Kalau blur pada sosok wanita asli, mungkin aku juga bisa salah fokus, kadang. Tapi, aku paham kalau itu bagian penunjang dari acara. Jadi, biasanya perhatianku akan teralihkan oleh hal yang memang jadi fokus dari acara itu.

Bagaimana dengan elemen kekerasan dalam konten media yang juga diatur oleh sensor. Apakah menurutmu tanpa sensor, hal semacam itu dapat mempengaruhimu untuk melakukan hal yang sama?
Aku pribadi sih sadar kalau itu memang bagian dari konten acara atau cerita, jadi enggak serta merta tergerak untuk melakukannya. Tapi menurutku, di posisi audiens awam, ada potensi orang bisa meniru hal yang dia lihat di media. Mungkin kata-kataku ini terdengar kontradiktif sama banyak pernyataanku sebelumnya. Intinya menurutku, masyarakat Indonesia masih belum siap kalau sensor dihapuskan sepenuhnya untuk saat ini. Tapi di masa depan, hal itu sebenarnya bisa diwujudkan, sih. Dengan catatan, harus ada perbaikan juga pada literasi media masyarakat kita.
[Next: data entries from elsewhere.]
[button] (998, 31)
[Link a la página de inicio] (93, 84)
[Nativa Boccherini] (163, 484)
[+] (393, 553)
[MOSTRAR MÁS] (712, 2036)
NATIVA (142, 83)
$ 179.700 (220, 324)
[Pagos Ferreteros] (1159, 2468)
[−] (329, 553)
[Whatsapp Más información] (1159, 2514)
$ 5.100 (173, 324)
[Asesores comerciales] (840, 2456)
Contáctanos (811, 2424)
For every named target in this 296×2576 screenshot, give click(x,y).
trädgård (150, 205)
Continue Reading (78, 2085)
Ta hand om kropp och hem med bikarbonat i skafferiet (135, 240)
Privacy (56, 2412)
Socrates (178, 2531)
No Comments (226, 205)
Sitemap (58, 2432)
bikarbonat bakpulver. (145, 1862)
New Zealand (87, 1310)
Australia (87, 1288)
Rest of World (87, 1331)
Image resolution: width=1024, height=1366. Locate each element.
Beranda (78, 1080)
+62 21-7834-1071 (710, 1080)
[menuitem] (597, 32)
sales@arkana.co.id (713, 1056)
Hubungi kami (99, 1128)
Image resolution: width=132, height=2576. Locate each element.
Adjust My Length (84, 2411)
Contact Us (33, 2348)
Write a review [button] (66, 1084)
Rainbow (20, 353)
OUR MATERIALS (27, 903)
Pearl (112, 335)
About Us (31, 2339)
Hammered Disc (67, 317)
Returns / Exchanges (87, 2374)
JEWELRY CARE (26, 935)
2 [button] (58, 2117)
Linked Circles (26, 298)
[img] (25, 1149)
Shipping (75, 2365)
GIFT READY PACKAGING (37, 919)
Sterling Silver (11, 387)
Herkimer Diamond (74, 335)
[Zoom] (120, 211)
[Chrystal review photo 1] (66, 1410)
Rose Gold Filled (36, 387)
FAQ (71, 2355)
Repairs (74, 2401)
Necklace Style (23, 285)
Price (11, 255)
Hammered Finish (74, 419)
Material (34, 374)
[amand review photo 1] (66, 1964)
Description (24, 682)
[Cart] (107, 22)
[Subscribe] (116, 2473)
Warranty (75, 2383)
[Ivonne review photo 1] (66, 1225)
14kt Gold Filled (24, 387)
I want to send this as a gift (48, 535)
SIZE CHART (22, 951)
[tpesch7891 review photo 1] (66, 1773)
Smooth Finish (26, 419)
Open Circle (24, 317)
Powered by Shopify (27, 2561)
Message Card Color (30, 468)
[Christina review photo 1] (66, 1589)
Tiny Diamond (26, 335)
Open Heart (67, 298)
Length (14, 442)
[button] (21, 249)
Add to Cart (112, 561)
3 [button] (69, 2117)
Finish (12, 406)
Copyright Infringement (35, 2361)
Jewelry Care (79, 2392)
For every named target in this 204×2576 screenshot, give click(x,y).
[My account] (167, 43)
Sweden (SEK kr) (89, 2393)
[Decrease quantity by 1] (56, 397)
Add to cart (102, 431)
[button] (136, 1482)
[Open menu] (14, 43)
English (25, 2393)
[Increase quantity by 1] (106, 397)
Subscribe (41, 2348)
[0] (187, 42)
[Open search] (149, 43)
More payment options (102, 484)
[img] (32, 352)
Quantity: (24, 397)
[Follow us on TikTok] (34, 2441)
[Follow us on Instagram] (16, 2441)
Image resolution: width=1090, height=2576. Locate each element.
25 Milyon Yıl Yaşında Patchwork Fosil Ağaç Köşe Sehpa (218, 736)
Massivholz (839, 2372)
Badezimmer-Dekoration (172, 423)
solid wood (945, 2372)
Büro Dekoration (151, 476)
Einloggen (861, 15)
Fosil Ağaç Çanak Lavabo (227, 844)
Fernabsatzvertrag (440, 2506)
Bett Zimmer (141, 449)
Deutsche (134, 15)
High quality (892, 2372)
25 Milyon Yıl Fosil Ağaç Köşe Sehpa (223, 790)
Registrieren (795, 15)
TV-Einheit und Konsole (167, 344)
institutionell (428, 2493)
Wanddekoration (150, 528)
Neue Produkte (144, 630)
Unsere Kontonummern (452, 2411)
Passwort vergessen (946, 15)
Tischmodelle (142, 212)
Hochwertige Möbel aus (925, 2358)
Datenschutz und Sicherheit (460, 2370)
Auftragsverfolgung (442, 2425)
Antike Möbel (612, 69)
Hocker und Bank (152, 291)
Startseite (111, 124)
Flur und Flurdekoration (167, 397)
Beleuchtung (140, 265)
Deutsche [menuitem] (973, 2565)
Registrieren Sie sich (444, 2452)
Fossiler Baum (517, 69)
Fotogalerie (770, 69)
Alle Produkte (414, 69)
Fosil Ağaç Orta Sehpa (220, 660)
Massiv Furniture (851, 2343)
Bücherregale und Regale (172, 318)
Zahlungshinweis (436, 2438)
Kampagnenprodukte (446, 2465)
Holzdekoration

Nah, itu tadi adalah berbagai pendapat publik soal sensor. Buat kalian yang mendukung agar sistem sensor media di Indonesia dihapus, mungkin sebaiknya mulai belajar menerima kalau hal itu sepertinya enggak akan bisa terjadi dalam waktu dekat. Sebab, jangankan konten media, patung putri duyung telanjang di Ancol pun jadi korban sensor dengan dipaksa pakai kemban. Jadi, daripada capek-capek mengkritik sensor media di Indonesia, mending kita perjuangkan hak patung putri duyung Ancol agar setidaknya lain kali dia bisa pilih warna kemban yang dia suka.